*** Opening of Data listing ***

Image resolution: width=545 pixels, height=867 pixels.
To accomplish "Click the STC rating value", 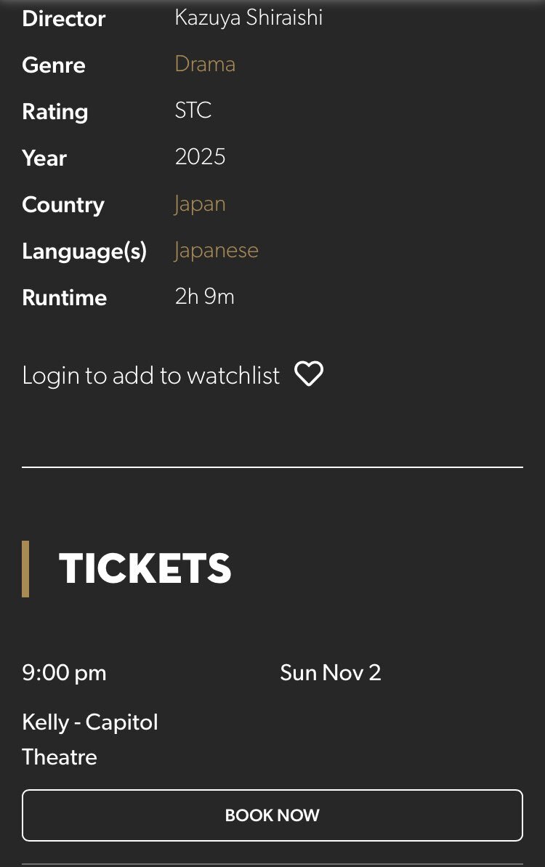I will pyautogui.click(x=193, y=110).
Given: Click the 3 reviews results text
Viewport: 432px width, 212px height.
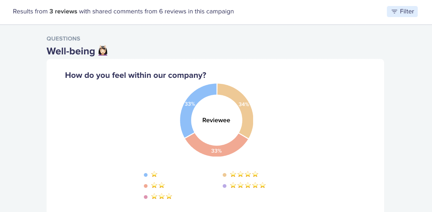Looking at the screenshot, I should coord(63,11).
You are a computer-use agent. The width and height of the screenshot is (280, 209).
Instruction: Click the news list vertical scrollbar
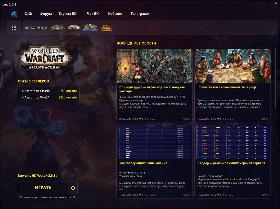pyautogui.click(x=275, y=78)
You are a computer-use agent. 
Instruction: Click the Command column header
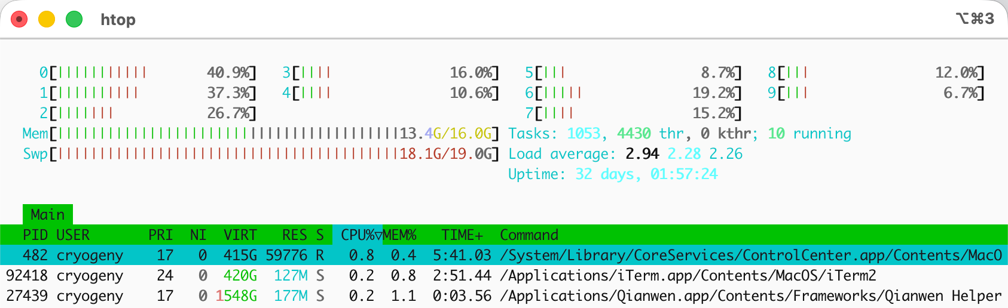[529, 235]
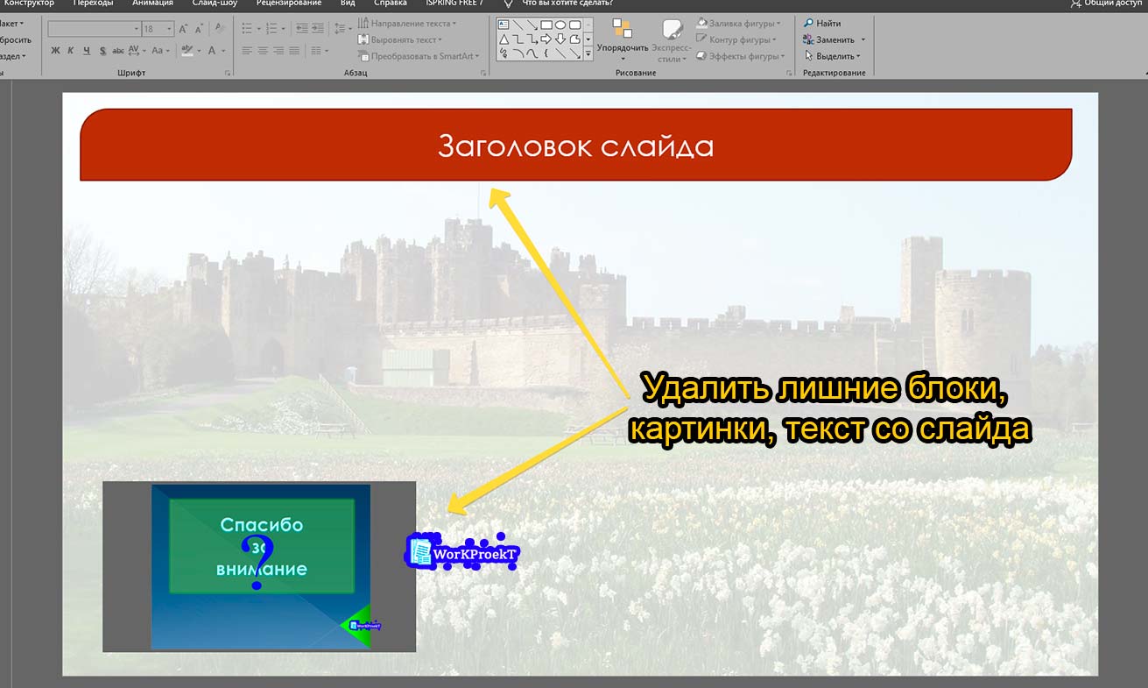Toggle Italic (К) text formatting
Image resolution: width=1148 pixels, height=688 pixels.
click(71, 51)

*** Close of Data listing ***
*** Opening of Data listing ***

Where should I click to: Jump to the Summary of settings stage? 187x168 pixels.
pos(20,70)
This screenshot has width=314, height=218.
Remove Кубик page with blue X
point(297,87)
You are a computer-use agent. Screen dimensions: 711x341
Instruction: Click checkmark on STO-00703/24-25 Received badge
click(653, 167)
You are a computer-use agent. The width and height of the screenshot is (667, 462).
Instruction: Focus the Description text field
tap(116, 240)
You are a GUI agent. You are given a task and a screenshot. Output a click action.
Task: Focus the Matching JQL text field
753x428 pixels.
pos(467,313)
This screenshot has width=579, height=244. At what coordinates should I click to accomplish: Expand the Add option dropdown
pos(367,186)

*** Close of Data listing ***

Going through the entries above, report how many lines contain the word "computer", with no other text.

■ **Answer box**: 4